Como descepar una mandrágora. Imagen del manuscrito del siglo XV Tacuinum Sanitatis. Imagen. 
El afortunado poseedor de una raíz de mandrágora con forma de hombrecillo aseguraba que, en el momento de arrancarla, la hierba gritaba. Y que el grito mataba a quien intentara desarraigarla. Para evitarlo, el procedimiento para desceparla y salvar la vida era el siguiente: se cava hondo alrededor de la raíz hasta ponerla al descubierto. Mientras no se intente arrancarla no hay peligro. Se ata una cuerda a la raíz y el otro extremo se amarra al cuello de un perro preferentemente negro. Se llama al perro desde cierta distancia. El perro quiere acudir, tira de la planta y la arranca, aúlla, y muere. El pobre animal moría en esta operación (al menos eso contaban); mientras tanto, el dichoso mortal que poseía la raíz era dueño de un poderoso talismán, un tesoro inestimable, puesto que con ella lo conseguía todo.
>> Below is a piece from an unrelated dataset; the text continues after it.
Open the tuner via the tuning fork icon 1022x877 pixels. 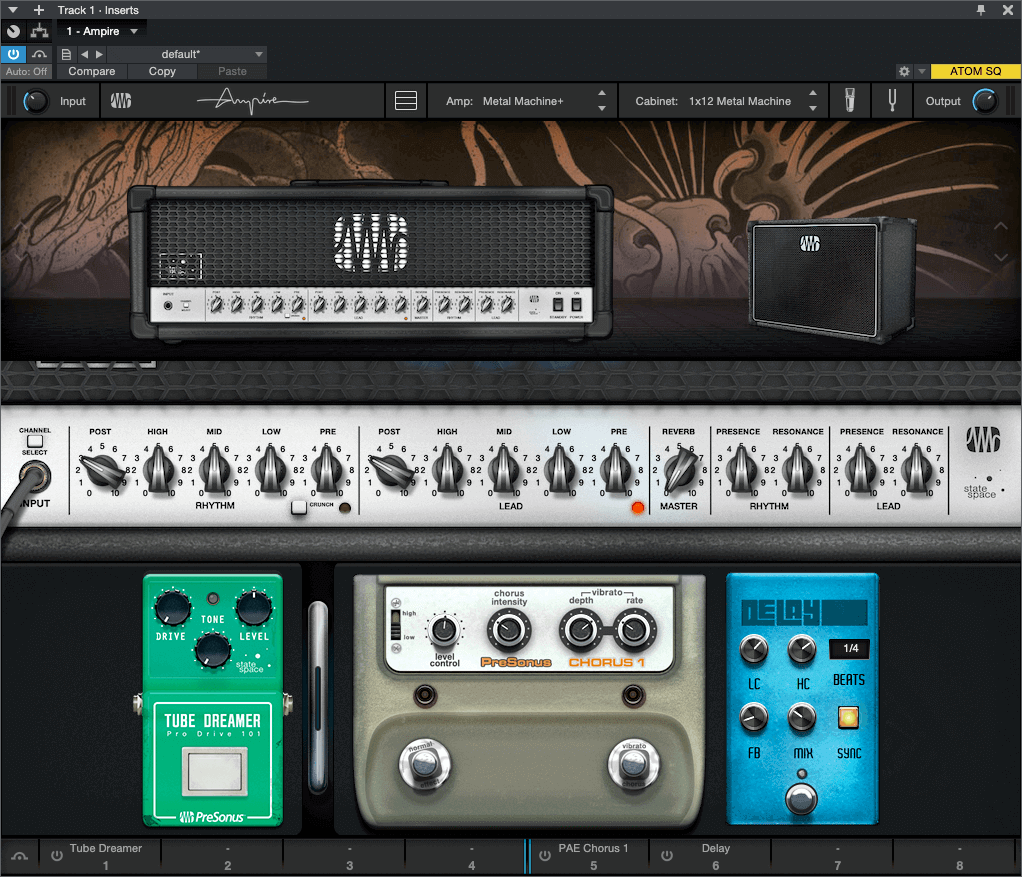pyautogui.click(x=892, y=100)
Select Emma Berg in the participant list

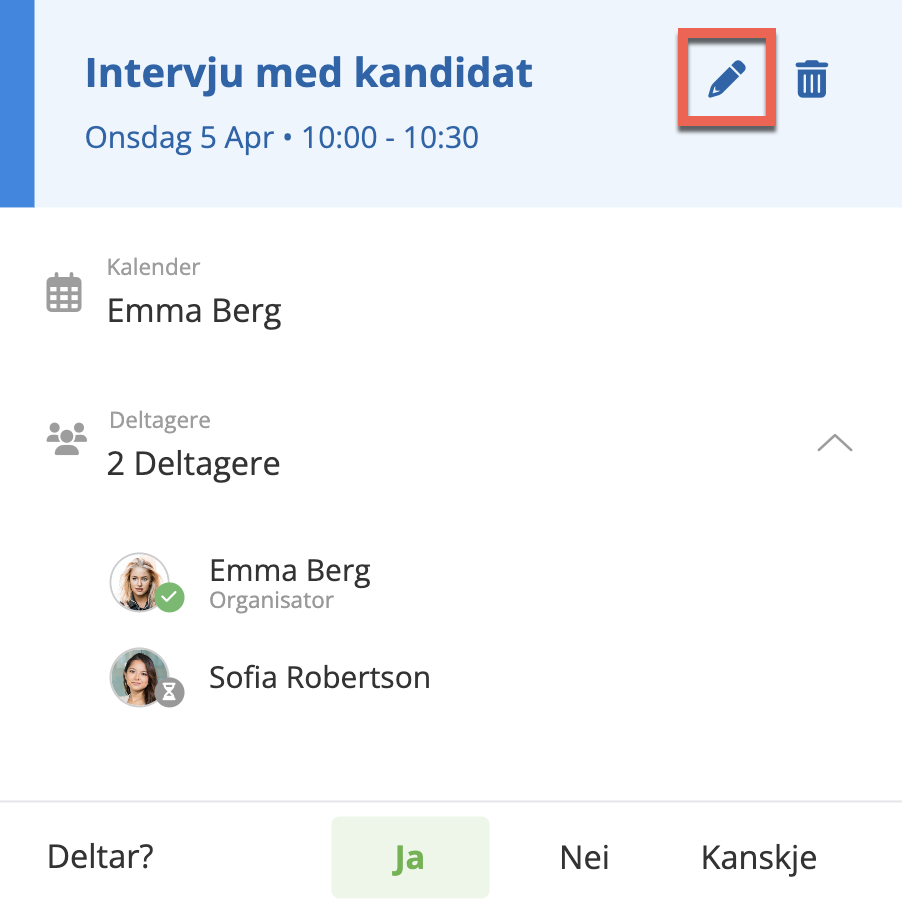click(290, 571)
Raíces de mandrágora con forma humanoide que berrean lastimeramente cuando son arrancadas del suelo; magos de ficción que, como Mandrake el de los viejos comics, llevan su nombre; raíces venenosas que acaban con Julieta; raíces miríficas que combaten la esterilidad; raíces de grandes efectos somníferos y alucinógenos que en la Edad Media eran usadas por las brujas para “volar”. Cuando juzgaron a Juana de Arco la acusaron de usar la planta porque pensaban que esa era la causa de que oyera voces.
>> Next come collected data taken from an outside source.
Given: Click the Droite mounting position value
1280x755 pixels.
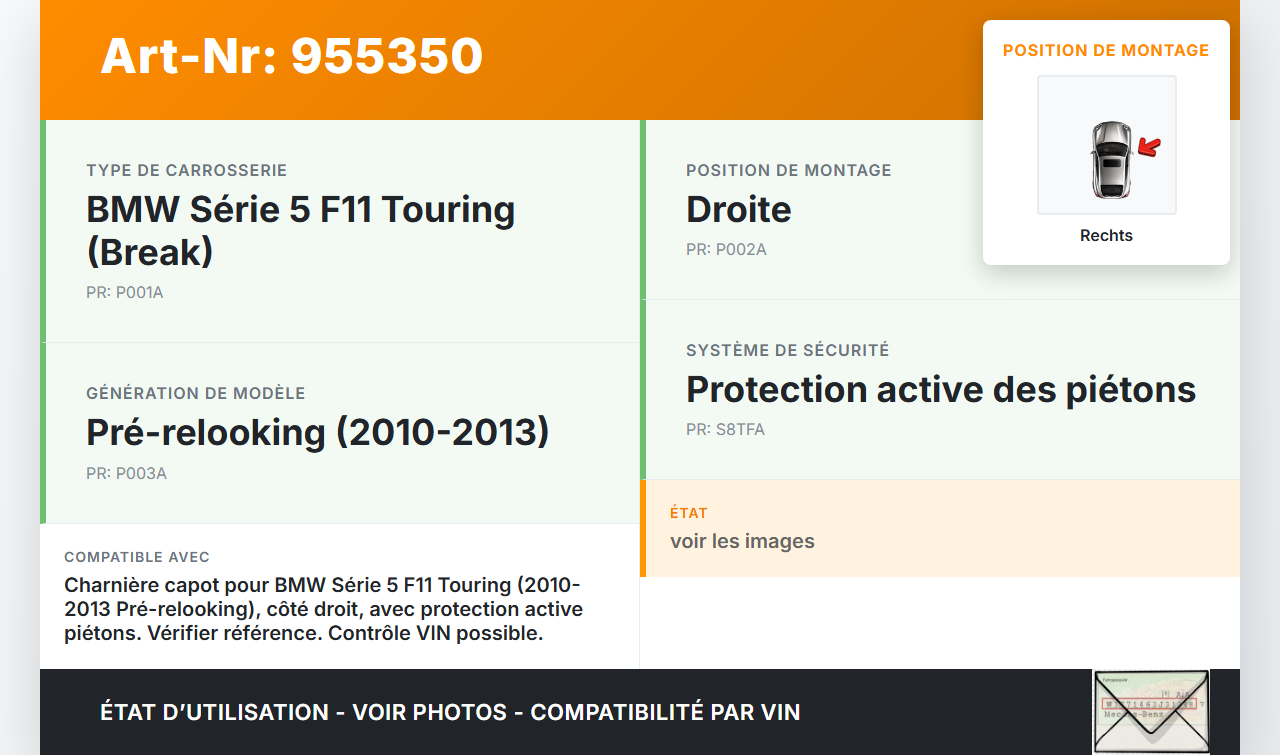Looking at the screenshot, I should tap(738, 209).
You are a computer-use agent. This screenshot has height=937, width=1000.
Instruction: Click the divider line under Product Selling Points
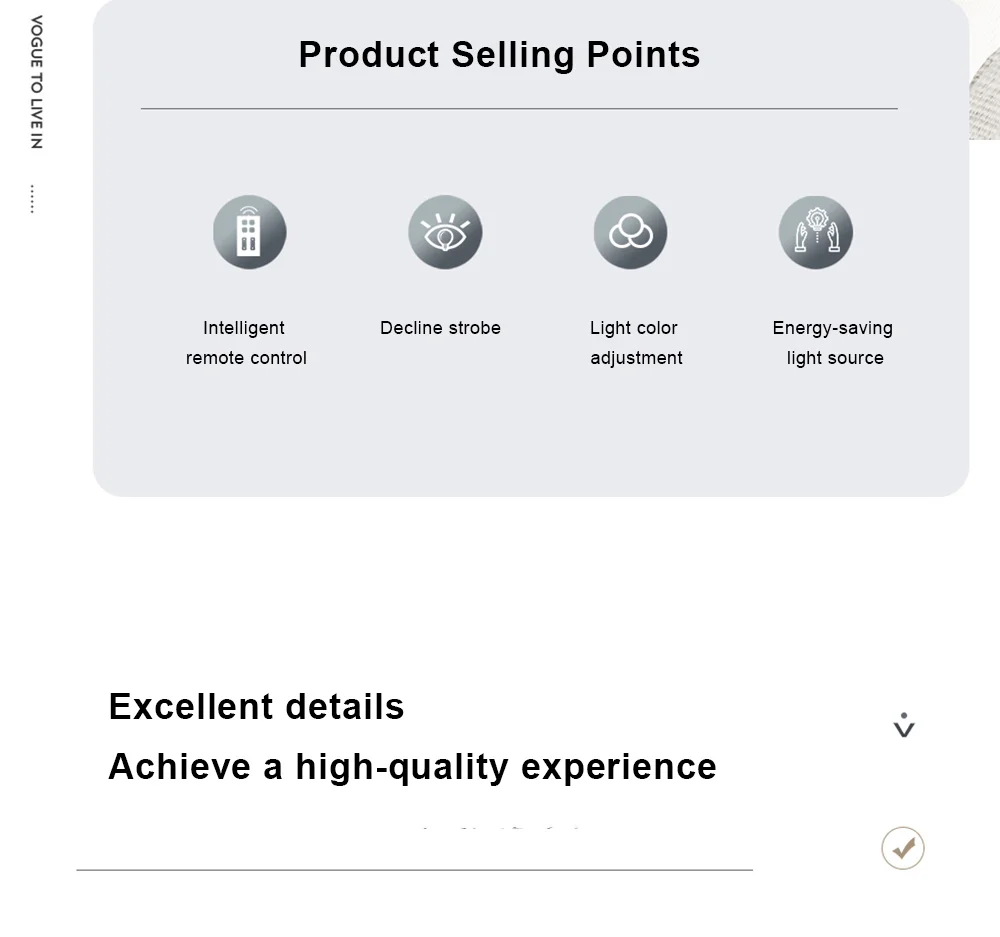click(519, 108)
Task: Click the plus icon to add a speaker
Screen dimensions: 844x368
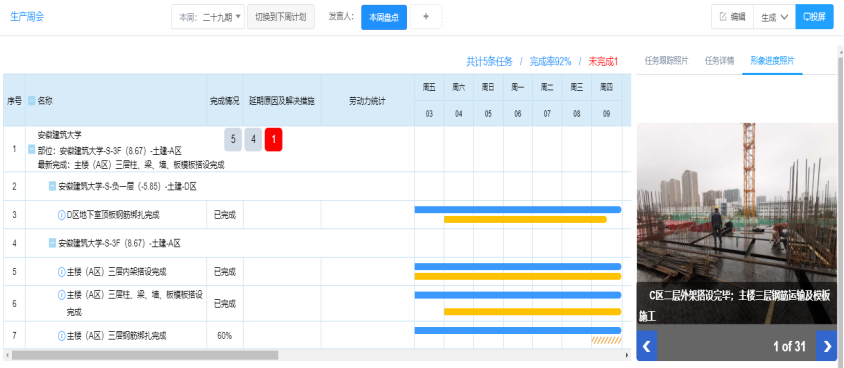Action: (426, 17)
Como la datura, el beleño o la belladona, la mandrágora (Mandragora autumnalis) pertenece a la clásica y ensoñadora farmacopea de las "hierbas de las brujas" y como tal ha sido protagonista de muchas leyendas, supersticiones y rituales. Contaban que crecían bajo los patíbulos donde chorreaban los fluidos corporales de los cadáveres, porque germinaban a partir del semen de los ahorcados, fuente de donde surgiría su supuesta y nunca comprobada función fecundadora.
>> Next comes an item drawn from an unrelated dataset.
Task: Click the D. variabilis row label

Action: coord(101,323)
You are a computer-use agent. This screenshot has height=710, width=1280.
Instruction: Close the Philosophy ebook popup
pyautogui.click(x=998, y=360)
En la medicina antigua las hojas de mandrágora hervidas en leche se aplicaban a las úlceras; la raíz fresca se usaba como purgante; y macerada y mezclada con alcohol se administraba oralmente para producir sueño o analgesia en dolores reumáticos, ataques convulsivos e incluso de melancolía. En tiempos de Plinio se empleaba como anestésico dándole al paciente un pedazo de raíz para que la comiera antes de realizar una operación.
Durante el medioevo era usada tanto en magia negra como en magia blanca, ya que puede resultar venenosa o sanadora según su uso y la dosis con la que se administre. La mayor parte de la fantasía que rodeaba a esta planta era creada por los propios recolectores, para mantener al alza el elevado precio de las raíces. En 1690, una única raíz llegó a costar el sueldo anual de un artesano medio.
Todas esas historias no son más que burdas supersticiones que, venidas desde Oriente Próximo con otra especie que durante siglos se sembró en los huertos monacales (Mandragora officinarum), llegaron a Europa, donde trovadores y hechiceros las propagaron por doquier. En realidad, la mandrágora es una planta muy venenosa (y medicinal), rica en alcaloides tropánicos con propiedades narcóticas, entre los que se incluyen mandragorina, hiosciamina, escopolamina y atropina. Por eso se usaba como anestésico, ya que estas sustancias en dosis bajas bloquean los receptores de la acetilcolina, deprimiendo los impulsos de las terminales nerviosas; en dosis elevadas, provocan una estimulación antes de causar una fuerte depresión que puede inducir al coma.
La mandrágora más usada en la antigüedad con fines medicinales era la de flores blancas, M. officinarum. Foto.
En pequeñas cantidades puede ser calmante e hipnótica. A fin de cuentas, es prima hermana de la belladona y del beleño (del que me ocupé en otra entrada), con las que comparte propiedades y efectos muy parecidos. Por lo demás, nadie ha podido demostrar que pueda tener las supuestas propiedades alucinógenas que hacían volar, montadas en escobas, a las malvadas brujas de las pesadillas medievales.
Fake news, diríamos hoy, el viejo “calumnia que algo queda”, de nuestro refranero. © Manuel Peinado Lorca @mpeinadolorca.